In social and economic terms, the Indo-Gangetic Plain is the most important region of India. The plain is a great alluvial crescent stretching from the Indus River system in Pakistan to the Punjab Plain (in both Pakistan and India) and the Haryana Plain to the delta of the Ganga (or Ganges) in Bangladesh (where it is called the Padma).
Topographically the plain is homogeneous, with only floodplain bluffs and other related features of river erosion and changes in river channels forming important natural features.
Two narrow terrain belts, collectively known as the Terai, constitute the northern boundary of the Indo-Gangetic Plain. Where the foothills of the Himalayas encounter the plain, small hills known locally as ghar have been formed. Groundwater from these areas flows on the surface where the plains begin and converts large areas along the rivers into swamps.
The southern boundary of the plain begins along the edge of the Great Indian Desert in the state of Rajasthan and continues east along the base of the hills of the Central Highlands to the Bay of Bengal. The hills, varying in elevation from 300 to 1,200 m, lie on a general east-west axis.
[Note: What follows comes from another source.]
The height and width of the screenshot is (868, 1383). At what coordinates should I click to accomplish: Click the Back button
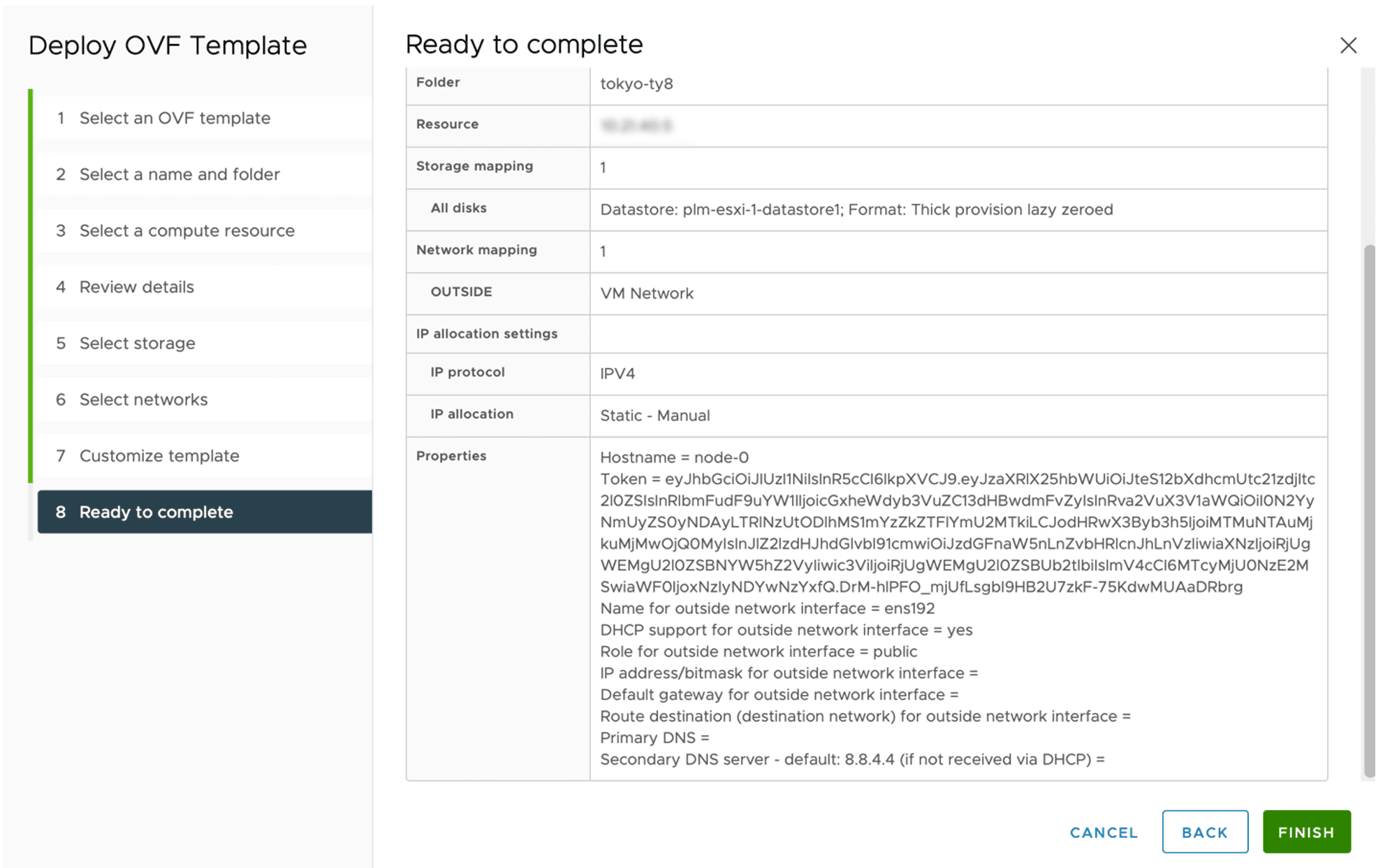1204,832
The Central Highlands are divided into northern and southern parts. The northern part is centered on the Aravalli Range of eastern Rajasthan. In the northern part of the state of Madhya Pradesh, the Malwa Plateau comprises the southern part of the Central Highlands and merges with the Vindhya Range to the south. The main rivers that flow through the southern part of the plain - the Narmada, the Tapti, and the Mahanadi - delineate North India from South India.
Some geographers subdivide the Indo-Gangetic Plain into three parts:
- the Indus Valley (mostly in Pakistan);
- the Punjab (divided between India and Pakistan) and Haryana plains;
- the middle and lower Ganga.
These regional distinctions are based primarily on the availability of water. By another definition, the Indo-Gangetic Plain is divided into two drainage basins by the Delhi Ridge:
- the western part consists of the Punjab Plain and the Haryana Plain;
- the eastern part consists of the Ganga-Brahmaputra drainage systems.
This divide is only 300 m above sea level, contributing to the perception that the Indo-Gangetic Plain appears to be continuous between the two drainage basins.
The Punjab Plain is centered in the land between five rivers: the Jhelum, the Chenab, the Ravi, the Beas, and the Sutlej. (The name Punjab comes from the Sanskrit pancha ab, meaning five waters or rivers.)
Both the Punjab and Haryana plains are irrigated with water from the Ravi, Beas, and Sutlej rivers. The irrigation projects emanating from these rivers have led to a decrease in the flow of water reaching the lower drainage areas in the state of Punjab in India and the Indus Valley in Pakistan.
The benefits that increased irrigation has brought to farmers in the state of Haryana are controversial in light of the effects that irrigation has had on agricultural life in the Punjab areas of both India and Pakistan.
The middle Ganga extends from the Yamuna River in the west to the state of West Bengal in the east. The lower Ganga and the Assam Valley are more lush and verdant than the middle Ganga. The lower Ganga is centered in West Bengal from which it flows into Bangladesh and, after joining the Jamuna (as the lower reaches of the Brahmaputra are known in Bangladesh), forms the delta of the Ganga.
The Brahmaputra (meaning son of Brahma) rises in Tibet (China's Xizang Autonomous Region) as the Yarlung Zangbo River, flows through Arunachal Pradesh and Assam, and then crosses into Bangladesh. Average annual rainfall increases moving west to east from approximately 600 millimeters in the Punjab Plain to 1,500 millimeters around the lower Ganga and Brahmaputra.